They will beat their swords into plowshares
and their spears into pruning hooks.Isaiah 2:4
Gian Sardar wrote a book about her father who grew up in Kurdistan. “I saw my father as a boy in fields of blood-red poppies,” she said in an interview. “I imagined the mud huts he lived in, the sound of the call to prayer early in the morning and the howl of the planes that brought destruction to the land.”
“Even if the book never got published,” she continued, “not one second of my work would be wasted because with each detail I was brought closer to my father.”
I recalled those words as I listened to a presentation inside a country church on a Sunday afternoon. The topic was the artwork inside the church: paintings and carvings rendered by World War II Italian POW’s. A starvation diet had been imposed on the prisoners at a nearby detention camp and the pastor decided to use a church improvement project to alleviate some of the hunger.
The speaker described life inside the camp, then spoke of particular artists who lent their skills and creativity to the project. She spoke of her mother, a young girl at the time, who helped cook meals in the church basement while prisoners painted biblical scenes in the sanctuary above them.
A second parishioner took to the podium and pointed out local homesteads depicted in the background of the Annunciation and Visitation murals.

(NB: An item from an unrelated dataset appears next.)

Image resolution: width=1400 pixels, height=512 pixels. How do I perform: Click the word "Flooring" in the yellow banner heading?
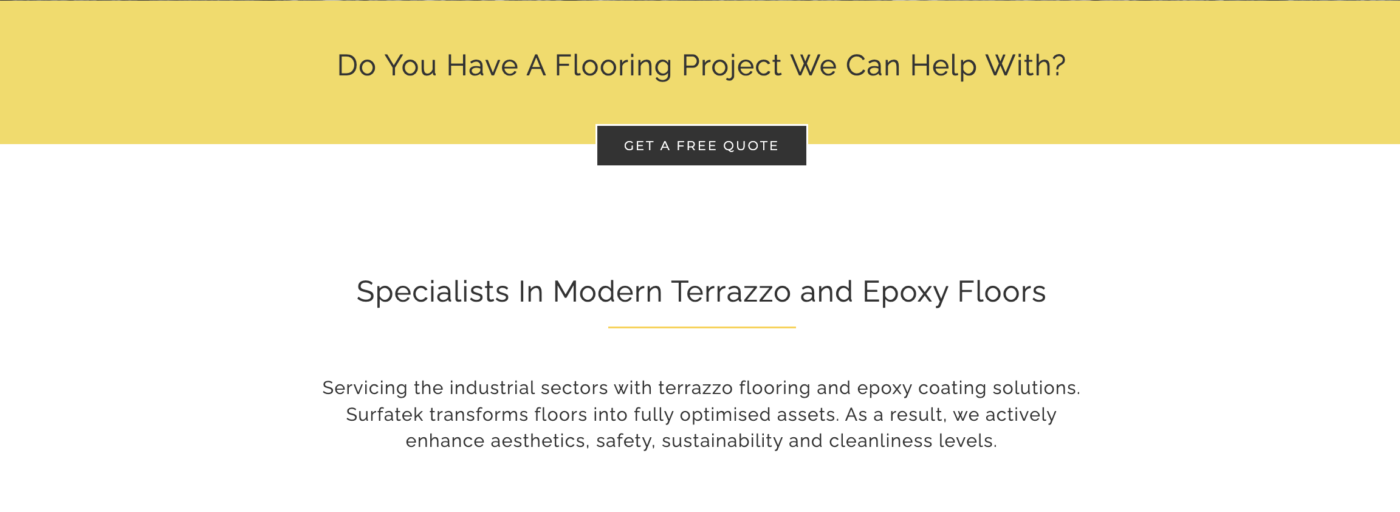pos(613,66)

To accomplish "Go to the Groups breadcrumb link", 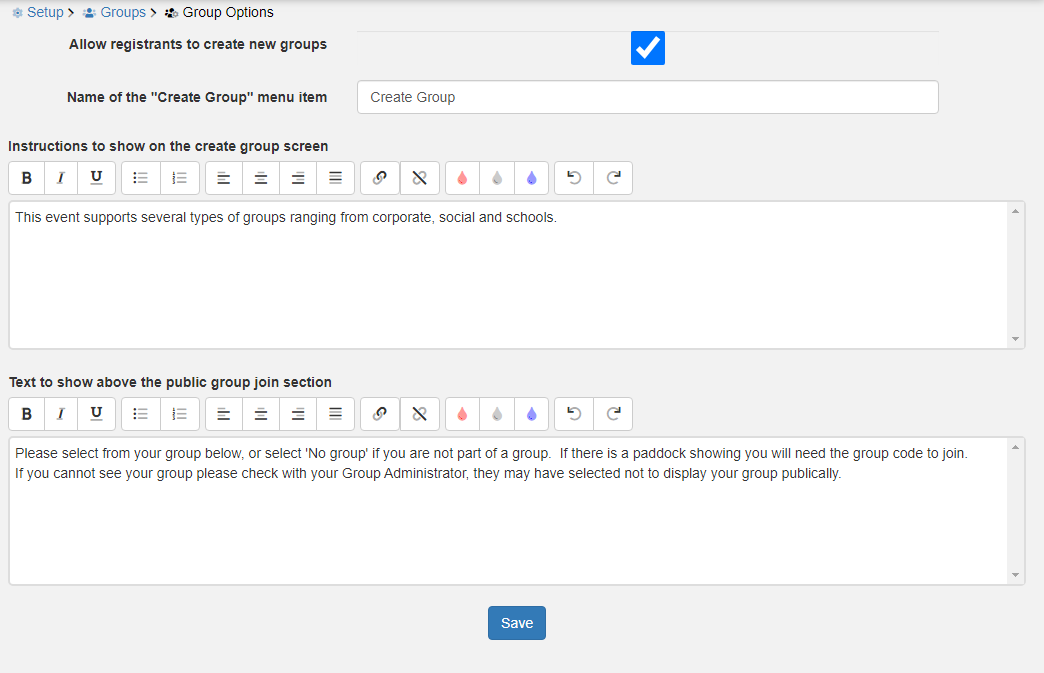I will pos(122,12).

To my left, a stained-glass window of deep blues and sunset reds honored the Assumption of Our Lady. Beneath the window a dedication plaque bore the family name of a friend of mine.
Sunbeams floated like water on the carpet at my feet.
More speakers chimed in. It was as if the lid of a treasure chest creaked open. The community’s memories and layers of history were examined and held up for display. Some as subtle as a brush stroke, others as sharp as a soldier’s knife.
After the presentation, I drove to the cemetery. The following day marked the anniversary of the death of my friend’s grandmother. I told him I that I would visit her grave and offer a prayer.
Upon locating the headstone, I knew that not a word of my prayer would be wasted. Like the writer who honored her father by pondering details from his life, I found myself conjuring images from the life of the saintly woman at whose grave I knelt: the sound of Angelus bells floating across open fields, clapboard houses of dryland farmers, silhouettes of grain elevators on the horizon.
This is not my native place, yet the day’s interweaving of faith and affection knitted me into the fabric of it.
Despite the horrors of war, a small community festooned its church with scenes of redemption. And its stalwart faith continues to shine through colorful windows radiant with light.
How holy the communities that form our faith!
They are like artwork fashioned by the hands of prisoners. They are like melodies hummed by girls drying dishes in a basement kitchen. And their stories, full of hope and strength, ring like Angelus bells across an open plain.